Bansos di Tengah Kesulitan Hidup, Solusikah?
OpiniPenyaluran bansos di negeri ini
sebenarnya sudah menuai banyak persoalan
_________________________
Penulis Rukmini
Kontributor Media Kuntum Cahaya
KUNTUMCAHAYA.com, OPINI - Pemerintah Desa Sukawening Kecamatan Ciwidey, melaksanakan penyaluran BLT Dana Desa Tahap III (Juli-September) tahun 2024, penerima Bantuan Langsung Tunai Dana Desa (BLT DD) sejumlah 100 Keluarga Penerima Manfaat (KPM) disalurkan langsung Rp300.000/bulan.
Penyaluran BLT DD Tahap III ini adalah bagian dari upaya pemerintah Desa Sukawening dalam mendukung kesejahteraan masyarakat desa, khususnya mereka yang tergolong Keluarga Penerima Manfaat (KPM).
Hamdani Sukmana selaku Kepala Desa menegaskan kepada masyarakat yang menerima BLT DD agar memaksimalkan penggunaan bantuan tersebut. Diharapkan dengan adanya bantuan ini dapat meringankan beban ekonomi masyarakat sehingga dapat meningkatkan taraf hidup dan memberikan dampak yang positif bagi kesejahteraan masyarakat. (MediaKasasi, 11-12-2024)

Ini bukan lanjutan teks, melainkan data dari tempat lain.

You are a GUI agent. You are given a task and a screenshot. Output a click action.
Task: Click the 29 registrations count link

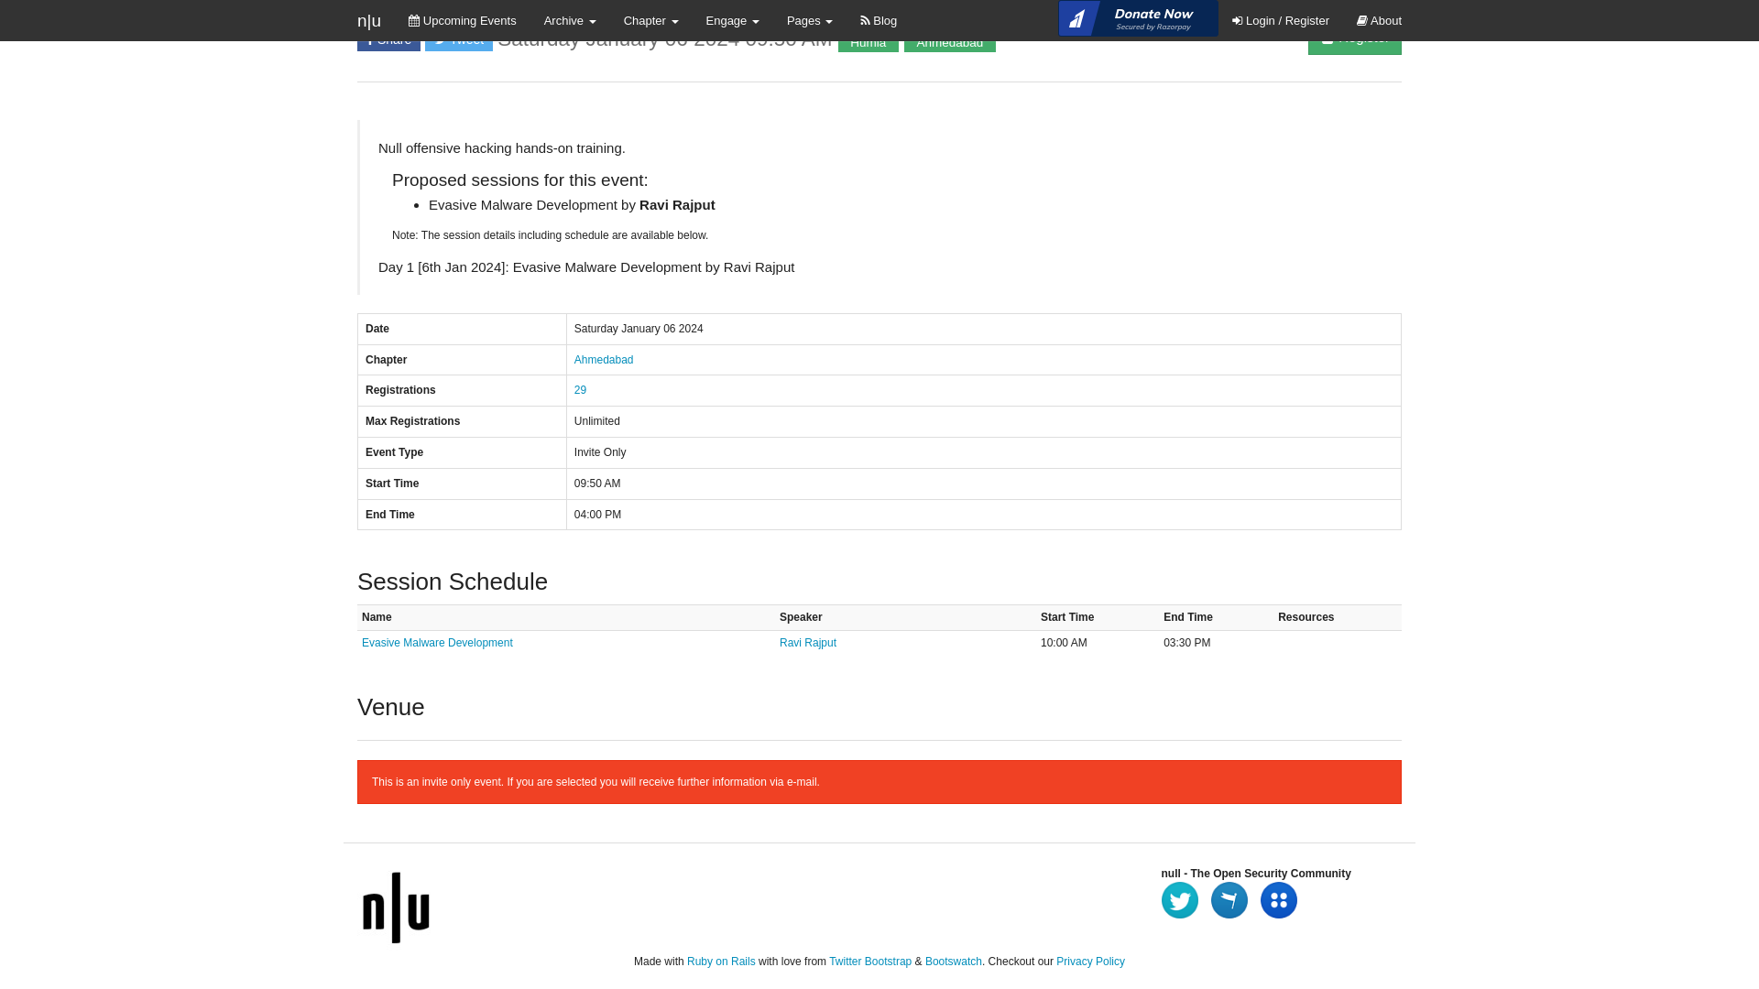(x=580, y=389)
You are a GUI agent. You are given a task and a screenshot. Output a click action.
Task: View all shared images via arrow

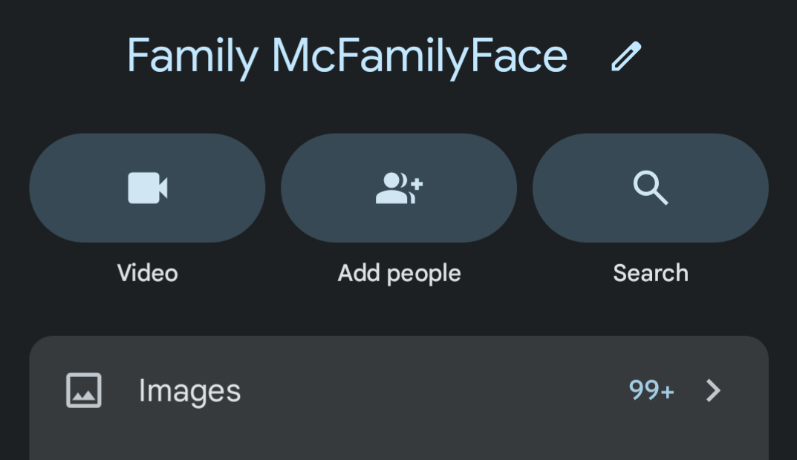(713, 390)
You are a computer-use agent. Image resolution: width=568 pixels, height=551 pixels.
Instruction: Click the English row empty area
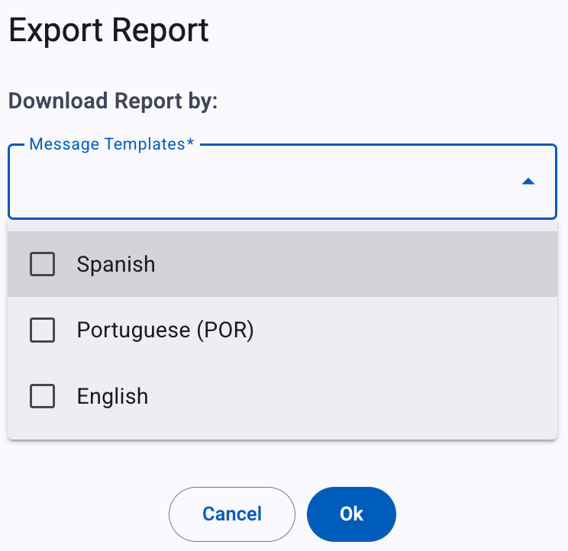pos(362,396)
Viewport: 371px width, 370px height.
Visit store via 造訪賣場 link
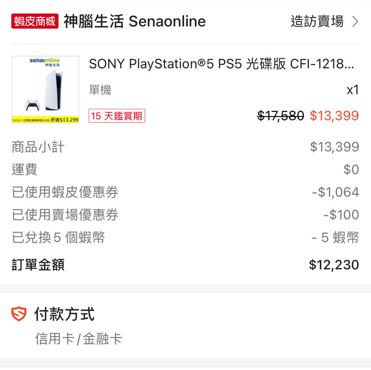click(x=317, y=21)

Konsep Bantuan ala Kapitalis
Konsep BLT baik dari dana desa atau bukan, menunjukkan ketidakmampuan pemerintah dalam melayani rakyat karena segmentasi penerimanya terbatas dan jumlah yang diberikan tidak mencukupi enam kebutuhan pokok tersebut yakni Rp300.000/bulan. Jika dihitung kira-kira tidak akan cukup di tengah inflasi dan harga sembako yang tinggi. Istilah bantuan juga tidak tepat karena pemerintah bukan membantu, tapi meri'ayah (melayani).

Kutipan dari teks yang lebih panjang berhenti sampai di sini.